Of course the line for which Crowley is famous (which perhaps doesn't do her justice) is her response to a priest on the birth control commission, who wondered what would happen to the millions sent to hell for using birth control if the teaching changed:

Marcelino Zalba, S.J.: "What then with the millions we have sent to hell, if these norms were not valid?"

Patty Crowley replied: "Father Zalba, do you really believe that God has carried out all your orders?"

Too bad she wasn't a bishop.

Patricia Crowley 1913-2005
Activist `changed many lives'
By Brendan McCarthy,Tribune staff reporter

November 27, 2005--Patricia "Patty" Crowley's strong beliefs led her to start social movements, open shelters and counsel convicts. A determined woman, she tried to cure social ills with more than temporary bandages.

Homeless women on Michigan Avenue? Mrs. Crowley helped establish Deborah's Place, a Chicago agency for homeless women.

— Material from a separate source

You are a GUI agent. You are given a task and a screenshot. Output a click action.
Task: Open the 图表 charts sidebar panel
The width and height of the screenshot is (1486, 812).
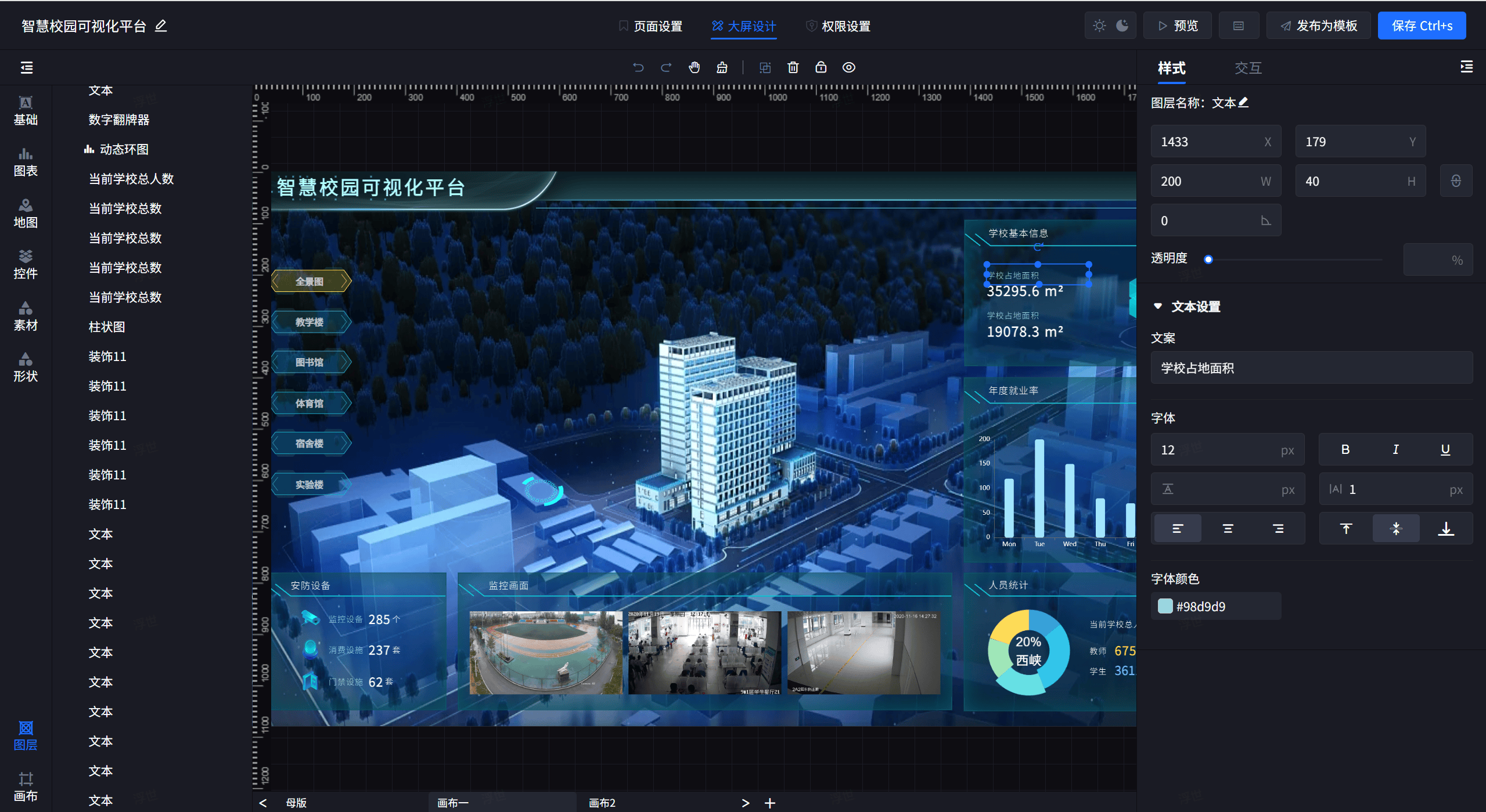(26, 162)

Lonely female inmates in the Metropolitan Correctional Center? Mrs. Crowley counseled them and taught them to crochet during weekly visits that spanned three decades.

Disconnect during the 1940s? Mrs. Crowley helped found the Christian Family Movement, a Catholic lay group that combined study of Scriptures with social action. It spread worldwide.

"If she felt there was an injustice or something wrong somewhere, she would try to fix it," said Jane Clark, longtime friend and member of the Christian Family Movement. "She was fiery. She could always get things done. She changed many lives."

Mrs. Crowley, 92, a devout Catholic activist and social reformer, died of Parkinson's disease Wednesday, Nov. 23, in her Chicago home. Her resume includes a long list of humanitarian and outreach efforts. To understand the plight of homeless women better, Mrs. Crowley slept on a mat on the floor of the homeless shelter twice per month.

"She felt we were called to do things for others, especially those that have less," her daughter Sister Patricia Crowley said. "She was a woman of action."

Today, a supportive housing complex in the 1500 block of North Sedgwick Street bears her name.

"You get a better idea of what it's like to be in someone else's shoes if you see them and talk to them," Mrs. Crowley told the Tribune in 1988.

Mrs. Crowley's biggest accomplishment--at least, the one for which she is most recognized--was the creation of the Christian Family Movement. Throughout the 1940s, Mrs. Crowley's husband discussed social issues and values regularly with a group of married men. In 1949, Mrs. Crowley helped form a women's group. Soon after, the men's and women's groups, about seven couples total, joined to form the Christian Family Movement.

"We began to analyze what feeding the hungry, giving drink to the thirsty, sheltering the homeless--what did all that mean we should be doing?" Mrs. Crowley previously told the Tribune.

Mrs. Crowley and her husband were among three married couples--and the only American couple--to take part in the Papal Birth Control Commission, an international panel named by the Vatican in 1964 to study birth control.

Mrs. Crowley was born in Chicago and graduated from the Convent of the Sacred Heart in 1932, her daughter said. She graduated from Trinity College in Washington, D.C., in 1936. In 1937, she married Patrick Crowley, whom she met at a Good Friday mass at the University of Notre Dame. The couple had five children. Her husband died in 1974.

Other survivors include three other daughters; Mary Ann Kono, Cathy George and Theresa; a son, Patrick; a brother, John Caron; a foster son, Al Augustine; 10 grandchildren; and 14 great-grandchildren.